Pages

Sunday, March 09, 2008

The Chemical Object Identifier; or, the freedom to identify chemicals

IUPAC chemical names, SMILES and InChIs are too long. InChIKeys are not unique enough because of safety reasons (you have a 1 in 10 billion chance of blowing up your building; well, odds are actually much, much lower than getting hit by Osama or friends, let alone a car). Wikipedia URIs do not cover enough chemical space.

However, we need short identifier. Why, actually? Computers don't care about long identifiers. Systems can be integrated. A web link is easy to make. But we do. A bottle on the shelf does not have a HTML interface. And you do not have a scanner to read the chemical structure from a 2D barcode (see DOI:10.1021/ci049758i).

The CAS registry number has serviced this purpose for a long time. For example, as used on bottles visible in this picture (copyright: CC BY-SA, Science in the Open):

Now, when Anthony reported that CAS, the organization that builds the proprietary lookup service, which has done an amazing job in the past, that they do not wish to see CAS numbers in Wikipedia curated by means of the official database - it violates the end user agreement one has to sign before one can use the database - the blogging community reacted (here, here, here, here and here).
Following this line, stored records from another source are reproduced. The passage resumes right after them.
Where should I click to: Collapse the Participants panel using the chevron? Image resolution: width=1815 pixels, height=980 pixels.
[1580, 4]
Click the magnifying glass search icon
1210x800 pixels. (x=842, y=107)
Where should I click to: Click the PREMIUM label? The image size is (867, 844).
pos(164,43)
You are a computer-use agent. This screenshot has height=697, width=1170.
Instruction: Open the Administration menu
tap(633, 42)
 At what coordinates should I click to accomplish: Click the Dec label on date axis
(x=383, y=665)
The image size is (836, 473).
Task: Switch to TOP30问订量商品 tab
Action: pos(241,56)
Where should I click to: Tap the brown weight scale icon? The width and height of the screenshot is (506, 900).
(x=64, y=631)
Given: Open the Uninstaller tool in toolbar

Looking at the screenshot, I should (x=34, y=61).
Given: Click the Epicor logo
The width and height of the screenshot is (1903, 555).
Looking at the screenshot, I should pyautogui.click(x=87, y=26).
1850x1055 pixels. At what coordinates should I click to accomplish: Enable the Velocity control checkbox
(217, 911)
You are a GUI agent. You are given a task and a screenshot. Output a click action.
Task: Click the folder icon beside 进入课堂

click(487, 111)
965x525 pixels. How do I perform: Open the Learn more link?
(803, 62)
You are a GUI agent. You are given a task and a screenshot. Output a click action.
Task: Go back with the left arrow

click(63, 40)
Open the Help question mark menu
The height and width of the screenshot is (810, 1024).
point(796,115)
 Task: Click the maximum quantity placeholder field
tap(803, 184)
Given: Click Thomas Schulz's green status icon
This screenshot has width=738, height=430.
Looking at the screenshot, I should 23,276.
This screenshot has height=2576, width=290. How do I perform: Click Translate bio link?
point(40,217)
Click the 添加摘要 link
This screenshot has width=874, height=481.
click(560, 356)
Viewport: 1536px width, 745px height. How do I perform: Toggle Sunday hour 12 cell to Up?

Personally, I agree with the CAS standpoint. It's been a proprietary database which people have been supporting financially for years, and thoughtfully signed the license agreement. So, don't complain afterwards. If you really want to, end the agreement and object against the license. I commented in the original blog:
    In 1995 I started a Dutch website on organic chemistry [1] and the CAS number was as useful as it is now, and already then we knew we were not allowed to compose a database of CAS numbers. Not sure about the legal state of that, but our university had a license; not sure if students had access, but do not believe so. Anyway, building a substantial list of CAS number was not allowed. So, we looked for other means of identifying molecular structures, which led us to CML… this was around ‘96-’97 or so, at least before XML was released, and we started using CML actually when it was still in a more obscure SGML format :) Yeah, the XML recommendation was much appreciated!

    OK, so back to your blog item. You can imagine that the comment in WP by CAS does not surprise me at all; nothing really new. If they would allow this, it would set a precedence…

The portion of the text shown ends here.